Similar concerns relate to the way government contracts are awarded without a proper procurement process; political interference in statutory bodies, including allegations of individuals being replaced by political allies; attempts of interference in the criminal justice system; and reports of intimidation and a growing culture of fear in society, public services and the media.
In addition, the governor said, there was growing evidence of serious organised crime infiltrating the BVI, such as the recent recovery of 2,300 kilogrammes of cocaine with a street value of US$250 million in the home of a police officer.
“Now let me be clear about the fact that these are allegations. However, they cannot be ignored and I must fulfil my Constitutional role to support the people and to uphold the peace, order and good governance of the Virgin Islands,” Jaspert said.

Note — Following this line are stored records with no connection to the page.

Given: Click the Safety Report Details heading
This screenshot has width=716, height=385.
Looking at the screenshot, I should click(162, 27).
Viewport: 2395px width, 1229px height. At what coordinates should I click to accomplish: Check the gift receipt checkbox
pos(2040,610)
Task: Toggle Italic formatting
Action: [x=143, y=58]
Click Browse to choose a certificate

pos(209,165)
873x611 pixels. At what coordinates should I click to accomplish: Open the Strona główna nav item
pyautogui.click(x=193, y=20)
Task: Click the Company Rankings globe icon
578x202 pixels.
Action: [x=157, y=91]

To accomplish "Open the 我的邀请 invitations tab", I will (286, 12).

The last time a commission of inquiry was instituted in a UK Overseas Territory – in 2008 and 2009 – it found systemic corruption in government, the legislature and among public officers in the Turks and Caicos Islands.
In a written ministerial statement to the UK Parliament, Secretary of State Dominic Raab said successive attempts had been made to address the governance concerns through local institutions.
“However, the scope and seriousness of the concerns are now beyond local capacity to address.”
Raab said the UK government has a constitutional and moral duty to protect the interests of the people of the BVI.
“The Commission will inquire into whether there is information to substantiate claims that corruption, abuse of position and serious impropriety has taken place in public office in recent years, and it will make recommendations.”
The scope of the inquiry may be adjusted or extended as necessary.
“The Government expect the Commissioner to deliver his report to the Governor within six months. At this point, we hope that the UK and BVI will be able to consider the recommendations together in a constructive manner that best serves the people of BVI,” Raab said.